The attached water molecules are sometimes omitted. Coagulant nanoparticles are presumably created by aggregation of these Keggin structure molecules.

Buffering Capacity of Natural Waters

When acid is added to a water containing bicarbonate, \(HCO_3^-\), one of the potential reactions is for a proton to combine with \(HCO_3^-\) to form carbonic acid, \({H_2}CO_3\). If a base is added to water the reaction will proceed in the opposite direction. Carbonic acid, \({H_2}CO_3\), is indistinguishable from dissolved carbon dioxide, \(CO_{2_{aq}}\) and the total of carbonic acid and dissolved carbon dioxide is represented as \({H_2}CO_3^{\star}\). The reaction of bicarbonate to form carbonic acid removes one proton from solution and thus the concentration of protons doesn’t increase as fast as we might have first expected as acid is added to the water.

The reactions of carbonate species with protons provides pH buffering capacity that must be considered when calculating the effect of acid or base addition. Since carbonates are the dominant buffering agents in natural waters it is essential to account for their influence on pH.

The effect of acid or base addition to a water containing carbonates (or other weak acids and bases) can be modeled using the equation for Acid Neutralizing Capacity.

pH Range for Precipitation of Coagulant Nanoparticles

A critical property of coagulants is that in order to act as an adhesive between particles they must be solid phase at neutral pH. Both Al(III) and Fe(III) have low solubility at neutral pH and thus meet this requirement. The pH region of low solubility sets the range of pH where flocculation is effective. Fig. 55 shows the solubilty of aluminum as a function of pH.
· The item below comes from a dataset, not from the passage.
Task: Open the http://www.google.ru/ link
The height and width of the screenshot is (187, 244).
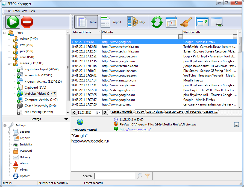Action: [x=135, y=129]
Fig. 55 Solubility of aluminum as a function of pH. Figure adapted from Pernitsky and Edzwald.

Research is needed to quantify flocculation performance in continuous flow floc/floc filter/plate settler systems as a function of pH.

The aluminum concentration range used for flocculation ranges from approximately 0.4 - 10 mg/L and is strongly influenced by the concentration of dissolved organic matter and the concentration of suspended solids. The flocculation and floc filter capacity to produce collisions between suspended particles also influences the required aluminum concentration.

In drinking water treatment plant operation it is sometimes necessary to add a base (or acid) to increase (or decrease) the pH of the raw water. The added coagulant tends to reduce the pH. The carbonate system is most important in understanding how the base will adjust the pH because the reaction between carbonic acid and bicarbonate occurs around pH 6.3, the pK (negative log of the dissociation constant is the pH where that reaction is centered) for that reaction. Carbon dioxide exchange with the atmosphere is insignificant in drinking water treatment unit processes unless there is an aeration stage. Thus we can use the ANC equation for the case with no \(CO_2\) exchange with the atmosphere.

In the pH Adjustment section of the textbook, we evaluate the case where we add a base to the influent water. Doing so will increase the ANC of the raw water and it may also increase the total carbonate concentration. We then calculate how much of that base needs to be added to reach a given target pH.